◆ Data in this exercise:
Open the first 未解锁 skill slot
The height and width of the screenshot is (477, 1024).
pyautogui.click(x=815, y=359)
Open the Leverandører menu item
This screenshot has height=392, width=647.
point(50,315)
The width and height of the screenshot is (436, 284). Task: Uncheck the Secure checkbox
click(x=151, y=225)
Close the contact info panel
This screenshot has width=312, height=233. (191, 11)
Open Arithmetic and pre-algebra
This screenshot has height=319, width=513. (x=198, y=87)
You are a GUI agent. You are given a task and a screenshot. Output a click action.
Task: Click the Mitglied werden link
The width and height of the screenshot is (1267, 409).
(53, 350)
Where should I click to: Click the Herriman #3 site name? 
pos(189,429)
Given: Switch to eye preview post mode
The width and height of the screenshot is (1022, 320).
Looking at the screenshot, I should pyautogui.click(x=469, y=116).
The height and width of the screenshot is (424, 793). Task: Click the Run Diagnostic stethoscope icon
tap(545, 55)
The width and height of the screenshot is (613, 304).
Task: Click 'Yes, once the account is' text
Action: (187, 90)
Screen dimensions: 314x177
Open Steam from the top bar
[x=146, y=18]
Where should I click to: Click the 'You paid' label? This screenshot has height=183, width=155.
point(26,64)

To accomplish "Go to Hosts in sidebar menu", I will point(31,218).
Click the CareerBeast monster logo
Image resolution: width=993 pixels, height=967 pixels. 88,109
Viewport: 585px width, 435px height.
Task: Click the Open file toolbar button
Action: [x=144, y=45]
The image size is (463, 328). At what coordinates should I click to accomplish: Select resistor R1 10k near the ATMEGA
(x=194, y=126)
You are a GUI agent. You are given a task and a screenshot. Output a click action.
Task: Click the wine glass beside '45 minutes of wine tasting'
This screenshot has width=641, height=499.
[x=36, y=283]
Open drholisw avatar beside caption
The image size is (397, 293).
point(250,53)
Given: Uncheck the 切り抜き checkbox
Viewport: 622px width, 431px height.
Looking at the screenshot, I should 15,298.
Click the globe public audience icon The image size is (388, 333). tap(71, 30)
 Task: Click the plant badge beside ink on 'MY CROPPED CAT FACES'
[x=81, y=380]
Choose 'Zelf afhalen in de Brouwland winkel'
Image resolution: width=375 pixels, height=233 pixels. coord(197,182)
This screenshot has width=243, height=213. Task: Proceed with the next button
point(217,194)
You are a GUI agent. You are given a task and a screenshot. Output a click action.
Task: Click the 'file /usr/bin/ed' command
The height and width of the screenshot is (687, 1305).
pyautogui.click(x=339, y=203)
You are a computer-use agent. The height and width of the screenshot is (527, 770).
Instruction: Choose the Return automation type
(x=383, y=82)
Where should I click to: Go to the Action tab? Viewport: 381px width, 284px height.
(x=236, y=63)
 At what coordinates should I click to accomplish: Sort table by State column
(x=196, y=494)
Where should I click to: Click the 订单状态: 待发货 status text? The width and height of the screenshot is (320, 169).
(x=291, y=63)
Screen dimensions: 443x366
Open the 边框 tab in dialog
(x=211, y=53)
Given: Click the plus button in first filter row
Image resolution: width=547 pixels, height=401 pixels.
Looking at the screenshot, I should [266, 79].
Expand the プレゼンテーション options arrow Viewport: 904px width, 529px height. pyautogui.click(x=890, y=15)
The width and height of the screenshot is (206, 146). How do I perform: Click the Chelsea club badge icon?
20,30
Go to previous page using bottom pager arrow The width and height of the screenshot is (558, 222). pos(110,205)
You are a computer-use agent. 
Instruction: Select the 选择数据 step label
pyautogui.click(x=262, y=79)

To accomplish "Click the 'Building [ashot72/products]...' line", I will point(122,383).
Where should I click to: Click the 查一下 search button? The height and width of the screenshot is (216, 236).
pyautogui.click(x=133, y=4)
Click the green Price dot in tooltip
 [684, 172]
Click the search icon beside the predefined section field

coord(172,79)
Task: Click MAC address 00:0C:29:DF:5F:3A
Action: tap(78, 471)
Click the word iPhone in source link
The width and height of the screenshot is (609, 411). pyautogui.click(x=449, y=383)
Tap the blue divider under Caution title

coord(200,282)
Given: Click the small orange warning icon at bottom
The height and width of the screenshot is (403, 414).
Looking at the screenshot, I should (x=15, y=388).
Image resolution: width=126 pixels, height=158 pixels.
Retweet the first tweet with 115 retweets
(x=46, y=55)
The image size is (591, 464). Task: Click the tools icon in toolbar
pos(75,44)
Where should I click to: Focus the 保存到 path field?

◆ About this task:
Count every line above that holds the word "computer", and state the number and nothing more.

◆ Exercise answer:
2